▸ **WORK REQUIRED**
Your task is to copy the stretch of lines in the records below that begins with the line containing "1112x573 pixels." and ends with the line containing "This screenshot has width=574, height=416.", exactly as written, with nothing added.

----

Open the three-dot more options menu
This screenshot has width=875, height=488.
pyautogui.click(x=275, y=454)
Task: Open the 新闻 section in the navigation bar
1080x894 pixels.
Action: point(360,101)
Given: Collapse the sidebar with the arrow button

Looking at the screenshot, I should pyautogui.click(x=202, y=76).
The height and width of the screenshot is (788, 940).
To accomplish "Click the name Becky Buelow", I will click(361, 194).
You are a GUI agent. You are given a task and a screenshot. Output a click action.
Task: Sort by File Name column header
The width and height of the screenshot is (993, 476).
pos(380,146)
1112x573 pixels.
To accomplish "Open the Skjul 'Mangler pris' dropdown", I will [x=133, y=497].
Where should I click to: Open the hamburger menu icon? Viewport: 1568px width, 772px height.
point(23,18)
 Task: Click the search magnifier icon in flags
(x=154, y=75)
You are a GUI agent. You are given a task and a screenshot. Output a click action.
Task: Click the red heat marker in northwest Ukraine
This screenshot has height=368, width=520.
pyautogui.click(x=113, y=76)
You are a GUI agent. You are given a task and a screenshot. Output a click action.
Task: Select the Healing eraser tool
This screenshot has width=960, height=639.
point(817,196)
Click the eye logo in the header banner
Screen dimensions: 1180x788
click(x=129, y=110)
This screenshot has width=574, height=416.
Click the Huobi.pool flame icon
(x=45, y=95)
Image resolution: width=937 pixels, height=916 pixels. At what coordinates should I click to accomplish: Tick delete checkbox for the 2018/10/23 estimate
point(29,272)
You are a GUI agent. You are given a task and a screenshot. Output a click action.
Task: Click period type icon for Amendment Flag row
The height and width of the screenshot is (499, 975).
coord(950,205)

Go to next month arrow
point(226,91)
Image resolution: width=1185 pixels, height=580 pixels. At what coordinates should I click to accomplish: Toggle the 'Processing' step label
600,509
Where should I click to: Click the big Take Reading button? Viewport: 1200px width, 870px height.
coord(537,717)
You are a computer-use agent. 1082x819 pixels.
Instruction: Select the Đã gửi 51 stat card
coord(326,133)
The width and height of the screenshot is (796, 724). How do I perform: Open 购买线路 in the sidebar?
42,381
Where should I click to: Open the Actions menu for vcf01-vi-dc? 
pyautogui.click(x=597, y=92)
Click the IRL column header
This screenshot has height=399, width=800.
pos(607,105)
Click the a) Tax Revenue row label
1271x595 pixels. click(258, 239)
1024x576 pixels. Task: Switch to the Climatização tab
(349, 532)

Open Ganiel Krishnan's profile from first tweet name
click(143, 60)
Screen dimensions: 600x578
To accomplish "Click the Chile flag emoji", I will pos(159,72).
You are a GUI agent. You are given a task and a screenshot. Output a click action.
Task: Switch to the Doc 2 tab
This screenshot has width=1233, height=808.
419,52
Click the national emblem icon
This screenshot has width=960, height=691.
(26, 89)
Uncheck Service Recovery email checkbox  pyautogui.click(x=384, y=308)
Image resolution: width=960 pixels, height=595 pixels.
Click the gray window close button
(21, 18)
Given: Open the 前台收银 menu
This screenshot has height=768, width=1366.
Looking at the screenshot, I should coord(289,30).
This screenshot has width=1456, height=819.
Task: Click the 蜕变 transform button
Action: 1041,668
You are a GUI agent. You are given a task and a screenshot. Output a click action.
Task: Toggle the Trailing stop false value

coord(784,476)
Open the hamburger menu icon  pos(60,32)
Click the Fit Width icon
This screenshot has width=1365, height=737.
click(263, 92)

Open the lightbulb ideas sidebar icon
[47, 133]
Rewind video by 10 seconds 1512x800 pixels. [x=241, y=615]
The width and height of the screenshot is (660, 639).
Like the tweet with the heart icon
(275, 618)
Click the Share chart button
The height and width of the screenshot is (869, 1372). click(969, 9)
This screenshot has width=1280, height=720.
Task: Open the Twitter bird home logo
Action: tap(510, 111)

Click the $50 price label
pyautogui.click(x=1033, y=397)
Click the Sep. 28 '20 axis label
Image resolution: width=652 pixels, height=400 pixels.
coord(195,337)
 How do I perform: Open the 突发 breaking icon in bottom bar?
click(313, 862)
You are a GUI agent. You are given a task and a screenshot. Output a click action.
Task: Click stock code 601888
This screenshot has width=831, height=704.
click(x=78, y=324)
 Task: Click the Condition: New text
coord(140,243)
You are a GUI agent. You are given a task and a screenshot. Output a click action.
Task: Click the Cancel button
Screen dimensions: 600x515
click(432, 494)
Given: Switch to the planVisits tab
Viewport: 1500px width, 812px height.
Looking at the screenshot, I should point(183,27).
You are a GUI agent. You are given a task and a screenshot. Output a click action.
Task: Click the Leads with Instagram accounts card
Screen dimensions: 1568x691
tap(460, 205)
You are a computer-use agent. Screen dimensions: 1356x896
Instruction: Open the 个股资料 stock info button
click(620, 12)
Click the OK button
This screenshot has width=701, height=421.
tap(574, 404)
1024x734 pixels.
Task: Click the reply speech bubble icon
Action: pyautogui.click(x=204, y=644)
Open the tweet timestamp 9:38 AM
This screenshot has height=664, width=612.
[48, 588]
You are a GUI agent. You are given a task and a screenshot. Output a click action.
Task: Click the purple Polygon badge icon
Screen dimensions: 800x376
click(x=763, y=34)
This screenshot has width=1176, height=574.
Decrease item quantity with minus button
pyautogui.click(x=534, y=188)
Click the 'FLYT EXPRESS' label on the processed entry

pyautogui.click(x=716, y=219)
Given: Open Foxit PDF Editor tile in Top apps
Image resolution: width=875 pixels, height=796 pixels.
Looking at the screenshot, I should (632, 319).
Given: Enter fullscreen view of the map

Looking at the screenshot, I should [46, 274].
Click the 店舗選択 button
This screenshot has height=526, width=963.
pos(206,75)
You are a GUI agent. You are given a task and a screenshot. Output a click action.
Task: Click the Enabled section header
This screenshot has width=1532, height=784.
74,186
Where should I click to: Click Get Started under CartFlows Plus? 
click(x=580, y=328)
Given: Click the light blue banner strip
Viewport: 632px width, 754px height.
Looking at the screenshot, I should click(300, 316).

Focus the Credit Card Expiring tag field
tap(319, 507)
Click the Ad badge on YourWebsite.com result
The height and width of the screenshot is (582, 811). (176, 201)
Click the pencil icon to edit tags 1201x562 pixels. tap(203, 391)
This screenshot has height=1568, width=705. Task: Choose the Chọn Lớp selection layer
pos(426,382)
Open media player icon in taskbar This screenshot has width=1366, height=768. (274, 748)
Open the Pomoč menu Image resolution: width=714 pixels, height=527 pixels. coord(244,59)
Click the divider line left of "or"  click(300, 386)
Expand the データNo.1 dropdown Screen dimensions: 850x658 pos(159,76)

----

▸ **RESPONSE TO THIS TASK**
1112x573 pixels.
To accomplish "Open the Skjul 'Mangler pris' dropdown", I will [x=133, y=497].
Where should I click to: Open the hamburger menu icon? Viewport: 1568px width, 772px height.
point(23,18)
 Task: Click the search magnifier icon in flags
(x=154, y=75)
You are a GUI agent. You are given a task and a screenshot. Output a click action.
Task: Click the red heat marker in northwest Ukraine
This screenshot has height=368, width=520.
pyautogui.click(x=113, y=76)
You are a GUI agent. You are given a task and a screenshot. Output a click action.
Task: Select the Healing eraser tool
This screenshot has width=960, height=639.
point(817,196)
Click the eye logo in the header banner
Screen dimensions: 1180x788
click(x=129, y=110)
This screenshot has width=574, height=416.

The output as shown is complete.